Can you rewrite the bankruptcy article from "Note that your" up to and including "bills, among others.", updating "credit report" to "credit file"?

----- Passage shown

Contrary to what most people say, bankruptcy is not necessarily bad. The U.S. and the rest of the world recently faced a massive financial blow due to the pandemic. In the future, economies will continue to be volatile, leading to inflation, and rising debt.
That said, bankruptcy is a choice for many who want to free themselves from their mounting financial debt. But is it necessarily wrong to file for bankruptcy, even when it is the only option?
The Need For Bankruptcy
There are situations where bankruptcy becomes an option. These can be sudden economic downturns or personal circumstances that individuals may suffer from. More often than not, these are beyond their control and only put additional strain on their finances.
Examples include someone whose credit card has been maxed out due to unforeseen circumstances or an individual who can no longer take on other loans. There are plenty of unexpected events that could lead others deeper into debt and financially constrained.
Personal tragedy, a downturn in business, and layoffs, among others, can lead to bankruptcy. It does not necessarily connote financial irresponsibility.
If you have large debts that you cannot repay, are in danger of foreclosure, or are constantly fighting off mobs of creditors, declaring bankruptcy is one of your options. While there are consequences in doing so, it can save your home, free you from your debts, and keep your creditors away.
Bankruptcy Is A Constitutional Right
the Constitution of the United States provides the right for its citizens to file bankruptcy as a way to begin anew under Article 1, Section 8. Congress enacted the bankruptcy code to cover all bankruptcy cases. Its amendment in 2005 further required individuals to provide tax returns and proof of income, credit counseling, and others.
In other words, constitutionally, every individual has the right to file bankruptcy to protect their finances and to start anew in their economic lives.
Is Bankruptcy Necessarily Bad?
Bankruptcy does severely affect your credit score and your ability to take out loans. However, it is possible to recover from bankruptcy over time. With a good number of your debts discharged, you can meet your financial obligations and rebuild your credit score.
Note that your bankruptcy will show on your credit report for ten years if filing for Chapter 7 and seven years if filing for Chapter 13, two of the most common forms of bankruptcy that individuals file.
Over time, however, bankruptcy will have less of an impact on your credit score. You can always rebuild your credit by making on-time payments, keeping some of your credit available, and catching up on overdue bills, among others.
The Stigma Against Going Bankrupt
Bankruptcy proceedings are a matter of public record. Your bankruptcy petition would technically be accessible to people.

----------
----- Provided material

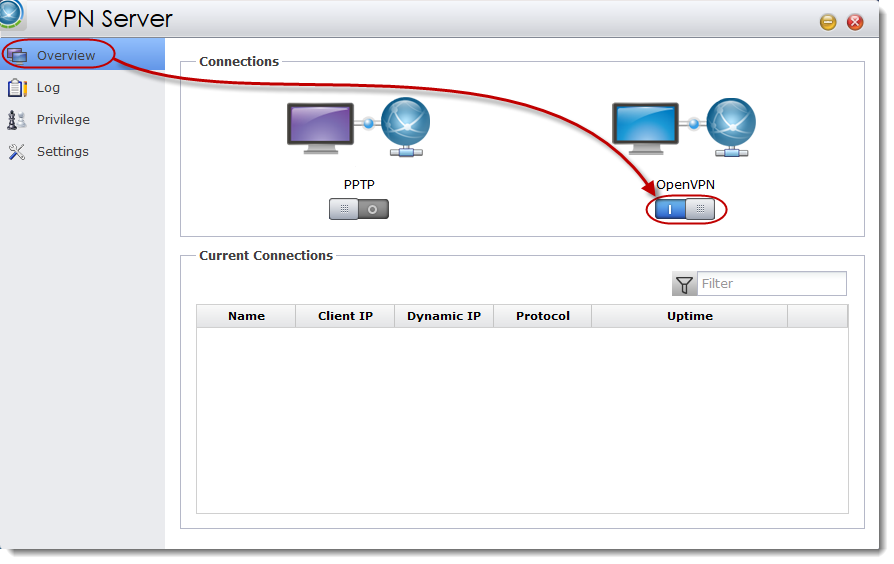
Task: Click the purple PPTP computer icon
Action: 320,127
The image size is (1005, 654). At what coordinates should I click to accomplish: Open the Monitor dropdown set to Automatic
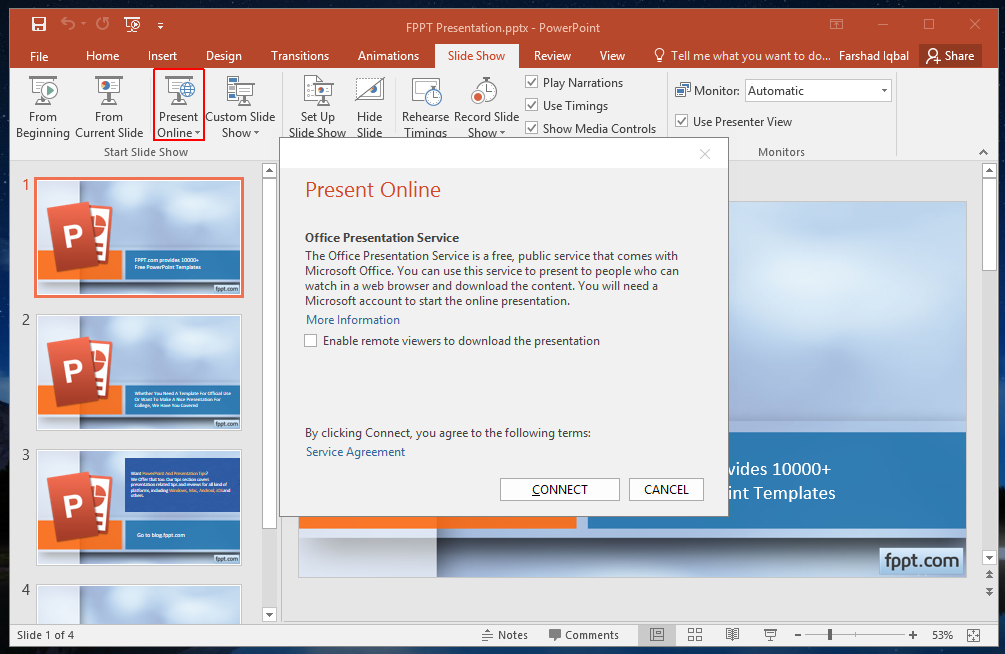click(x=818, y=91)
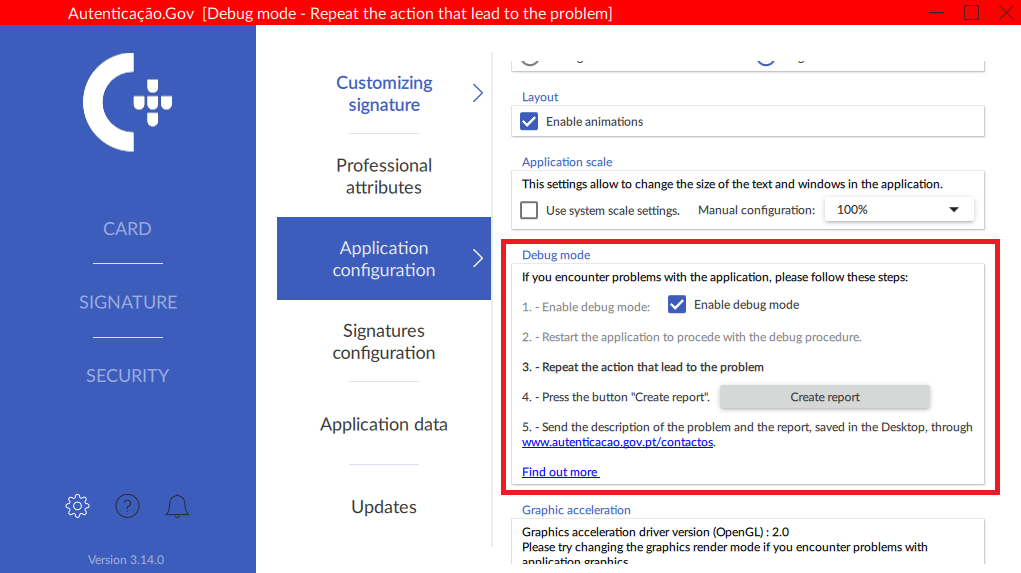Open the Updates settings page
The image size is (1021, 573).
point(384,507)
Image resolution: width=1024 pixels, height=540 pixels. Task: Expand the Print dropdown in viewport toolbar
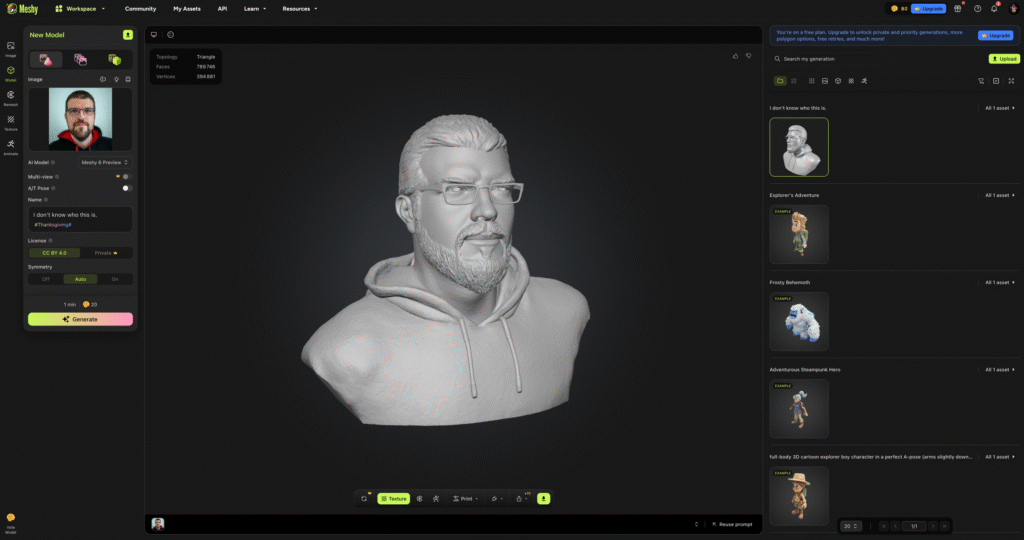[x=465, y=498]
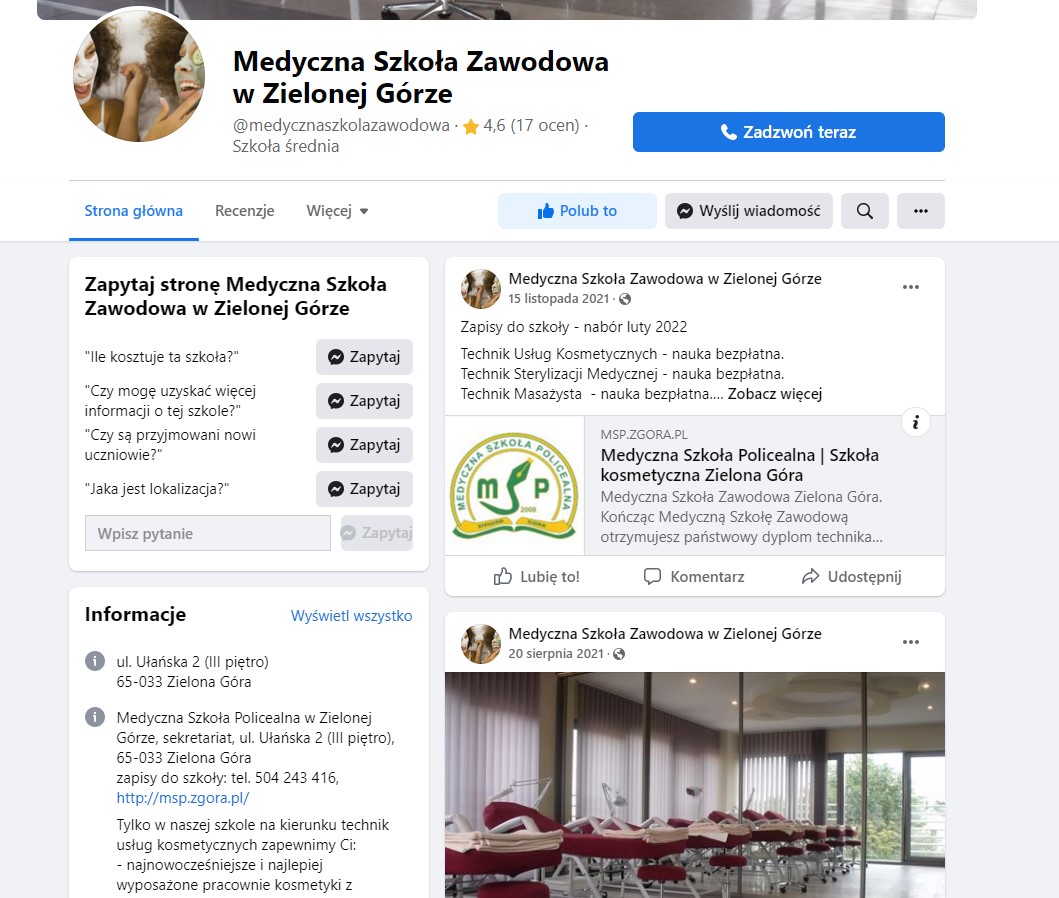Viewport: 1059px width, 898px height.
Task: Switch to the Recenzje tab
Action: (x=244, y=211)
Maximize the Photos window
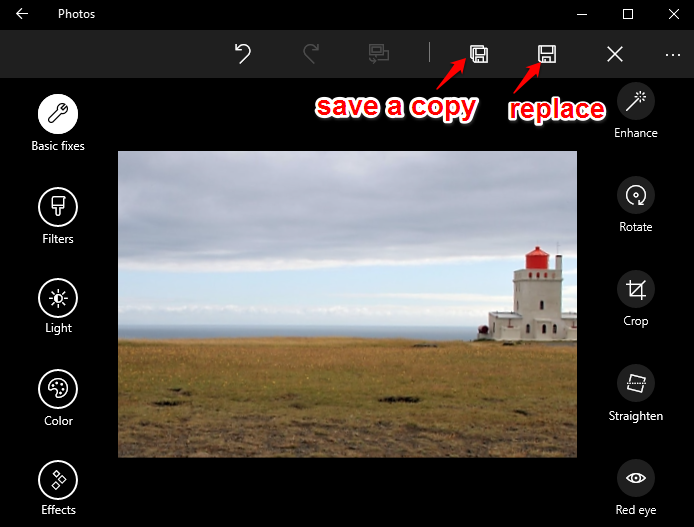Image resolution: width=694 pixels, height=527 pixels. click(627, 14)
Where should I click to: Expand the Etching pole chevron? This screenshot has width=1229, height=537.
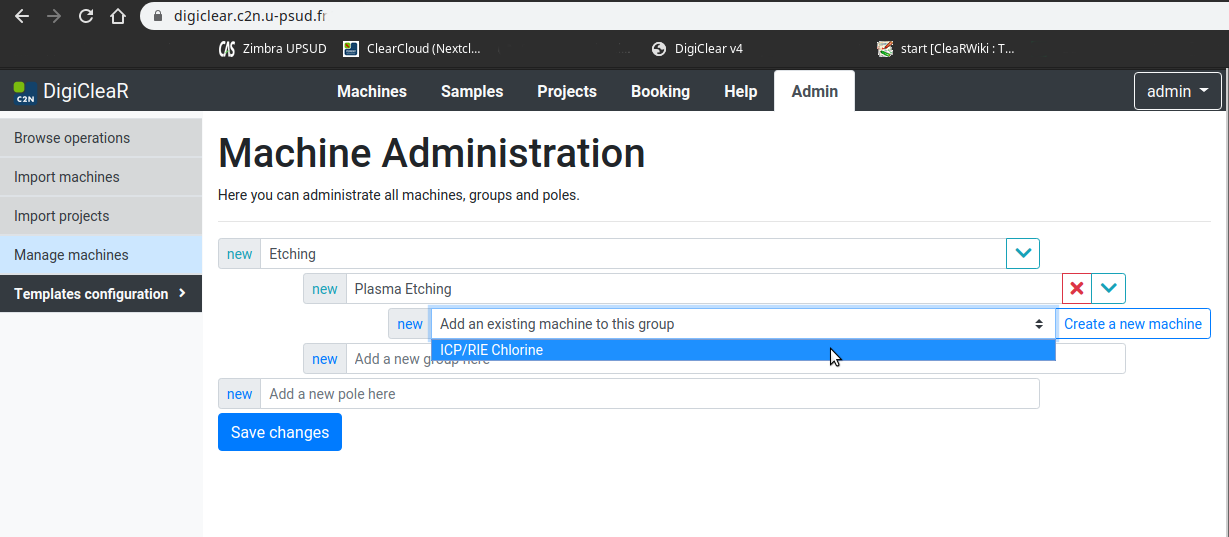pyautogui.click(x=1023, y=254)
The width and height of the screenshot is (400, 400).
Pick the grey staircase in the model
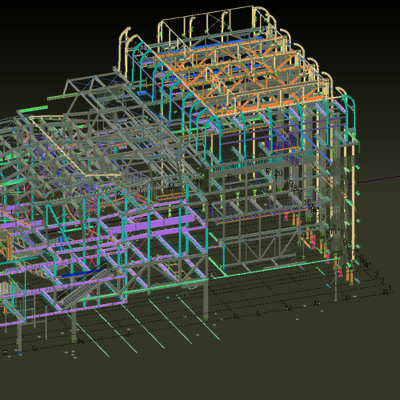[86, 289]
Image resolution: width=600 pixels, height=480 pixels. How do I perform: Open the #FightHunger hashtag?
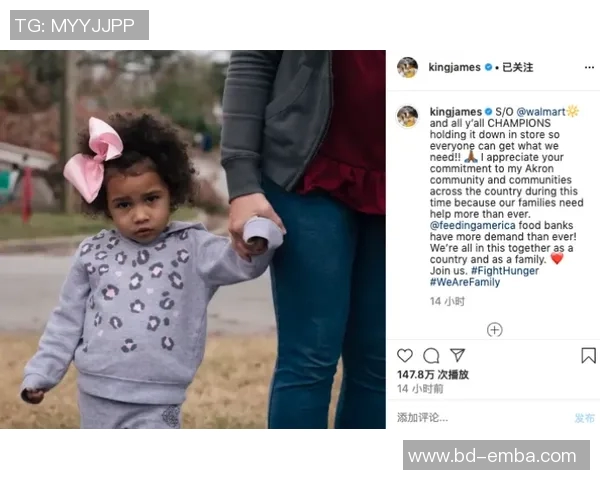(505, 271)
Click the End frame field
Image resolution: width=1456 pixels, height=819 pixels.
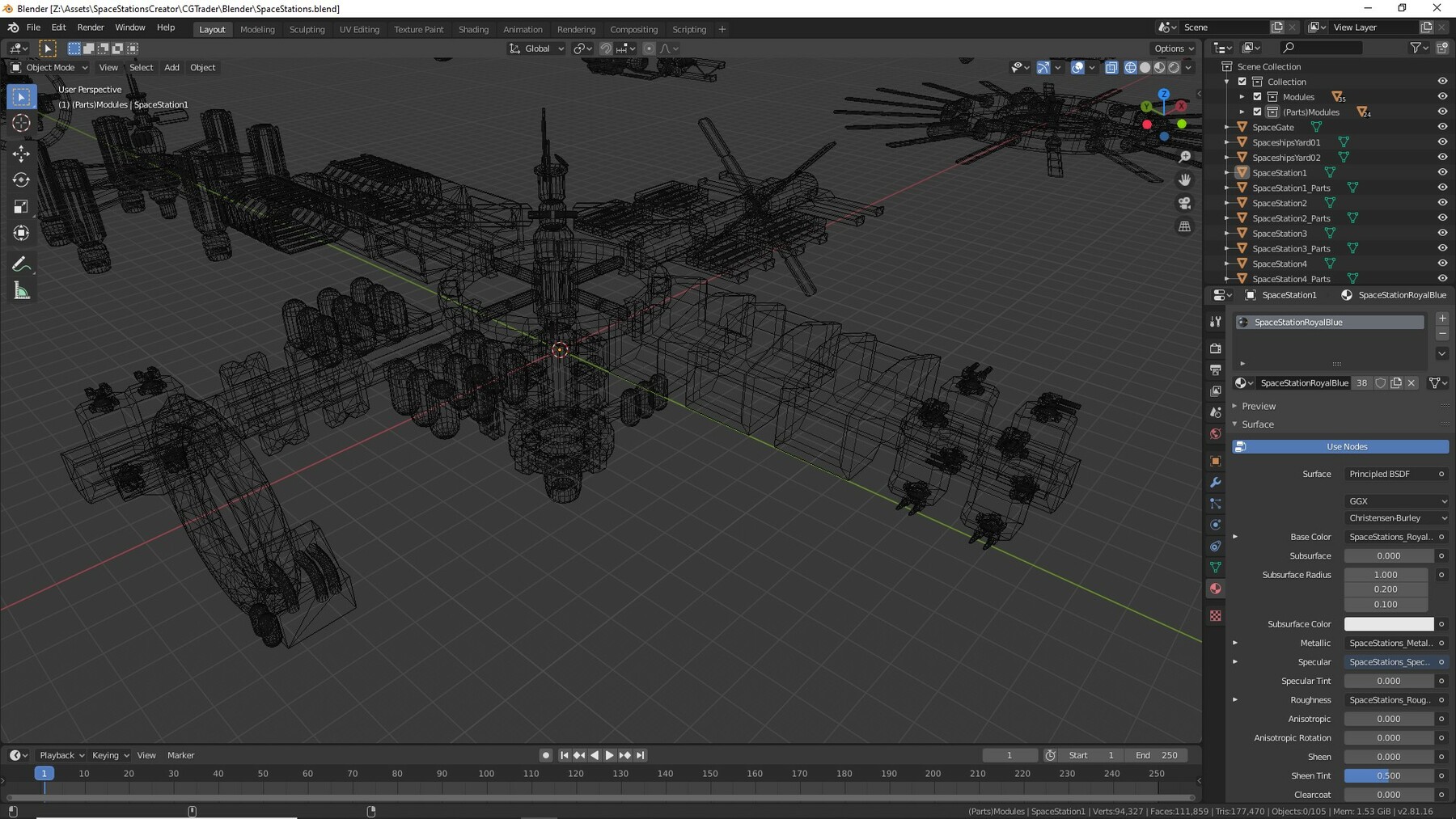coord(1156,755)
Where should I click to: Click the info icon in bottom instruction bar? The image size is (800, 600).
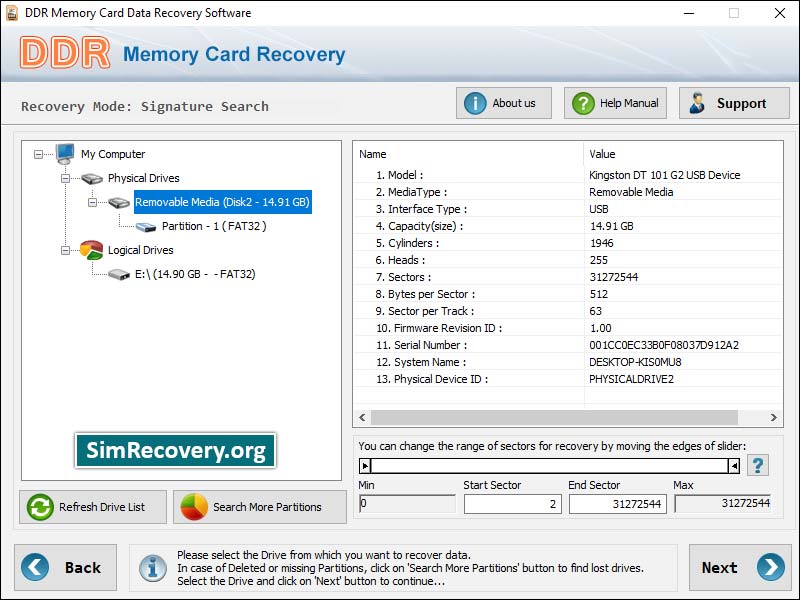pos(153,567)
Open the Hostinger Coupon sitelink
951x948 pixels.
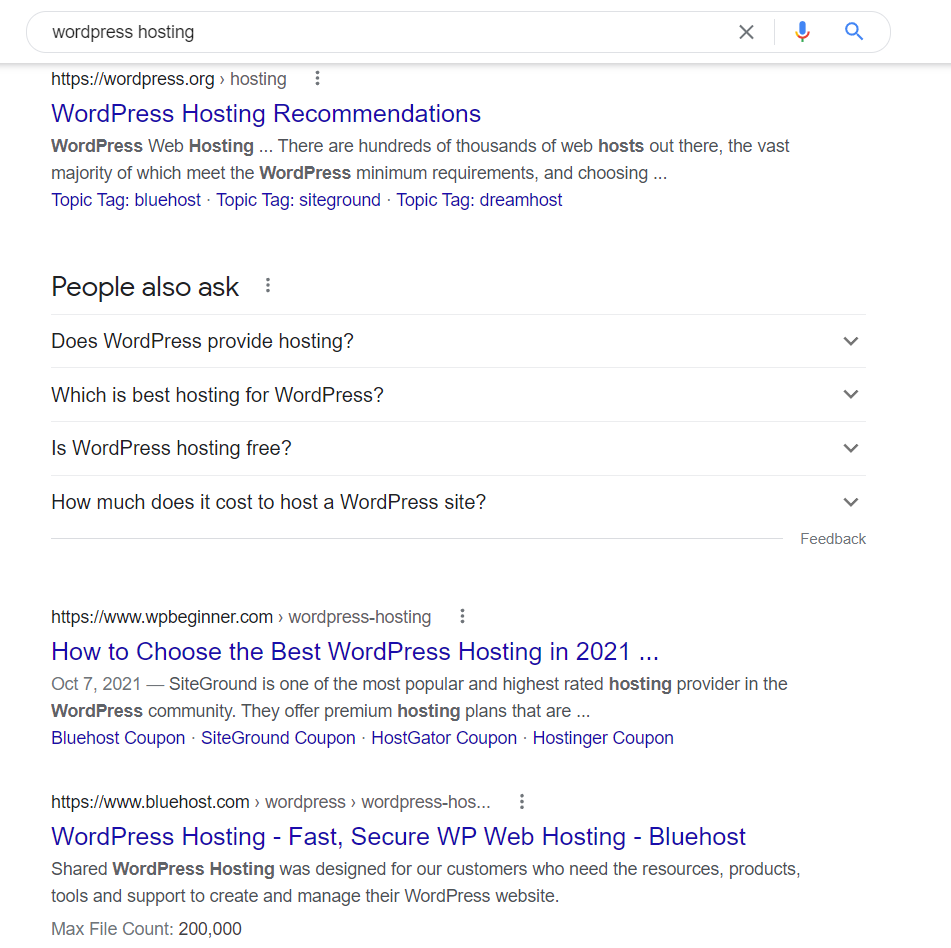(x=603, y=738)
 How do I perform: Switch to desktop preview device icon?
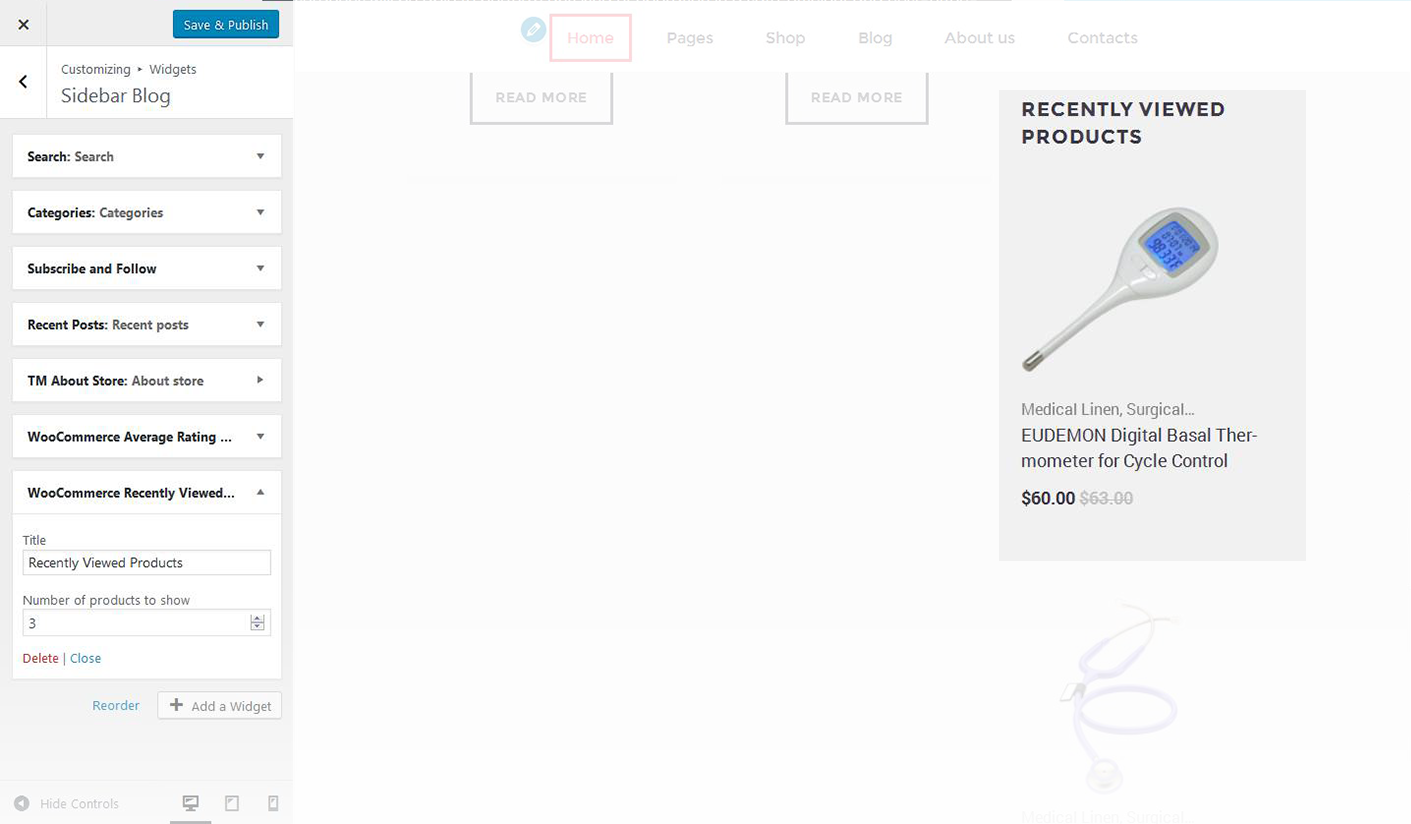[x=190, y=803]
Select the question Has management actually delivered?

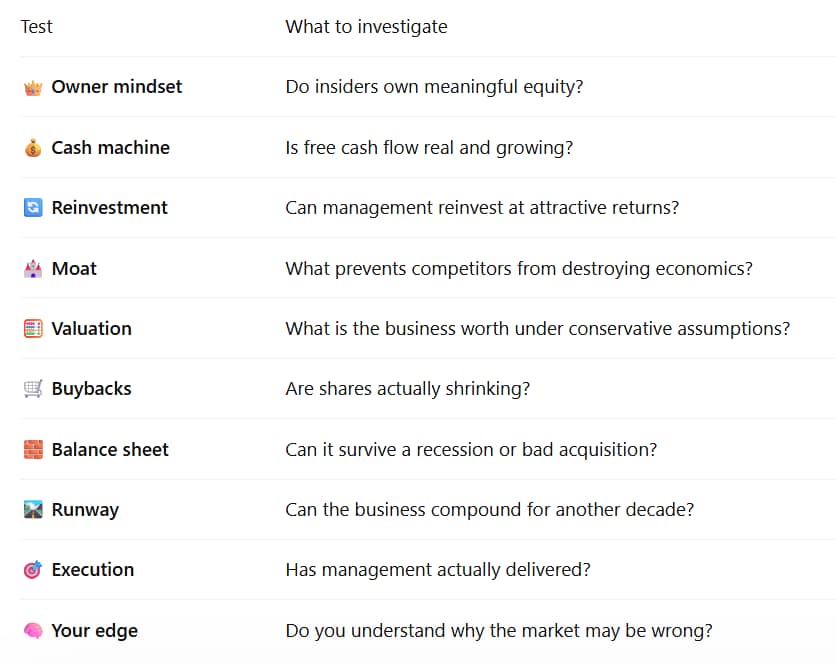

----------

** Output for this exercise **
Note that your bankruptcy will show on your credit file for ten years if filing for Chapter 7 and seven years if filing for Chapter 13, two of the most common forms of bankruptcy that individuals file.
Over time, however, bankruptcy will have less of an impact on your credit score. You can always rebuild your credit by making on-time payments, keeping some of your credit available, and catching up on overdue bills, among others.